Extensive research has been conducted by our team to analyze the chemical and physical properties of martian surface datasets, including their mineralogy, grain size distribution, and chemical composition. [2], [5], [6]. Thus, our new Martian simulants have been developed to better represent the unique geological and mineralogical features of specific locations of the martian surface. We have used XRD, SEM-EDS, and LIBS analysis to verify the accuracy of our simulants to the reference target compositions. The additions of those new simulants, and their characterisation steps, provide valuable insights for developing even more accurate simulants of the varied geological and environmental conditions of current and early Mars.

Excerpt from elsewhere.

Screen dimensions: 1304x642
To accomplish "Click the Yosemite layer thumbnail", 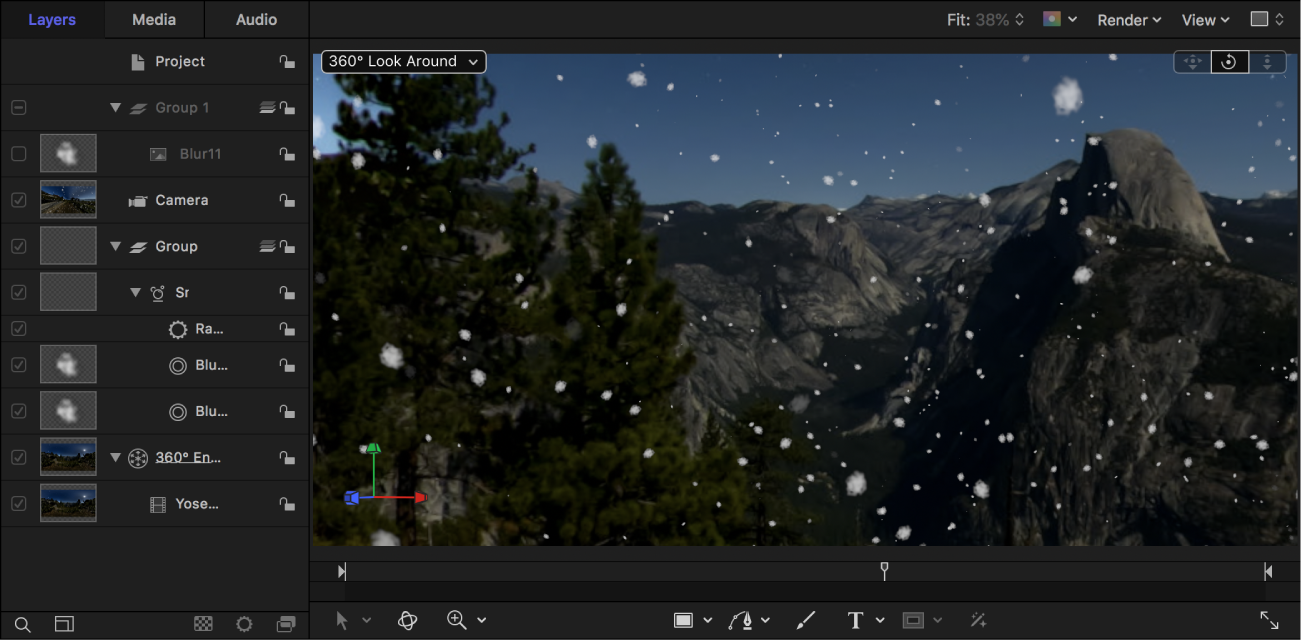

Our approach to simulant fidelity and quality involves firstly the reproduction of the accurate mineralogy, which can finally be expressed in chemical terms using an arithmetic quality value, the Figure of Merit (FoM) [3],[4]. This is a standardized fidelity compositional comparison of the oxide differences with the compositions of the reference datasets. In this FoM the grain size distribution and other parameters are not included. The same FoM system is also used to compare our different simulant batches in order to ensure consistency in their production. A constant increase in FoM is achieved in each consequent batch of simulants produced in our lab, with values exceeding 90% of FoM. These values provide confidence in our methods since it provides a way to increase the fidelity of the simulants.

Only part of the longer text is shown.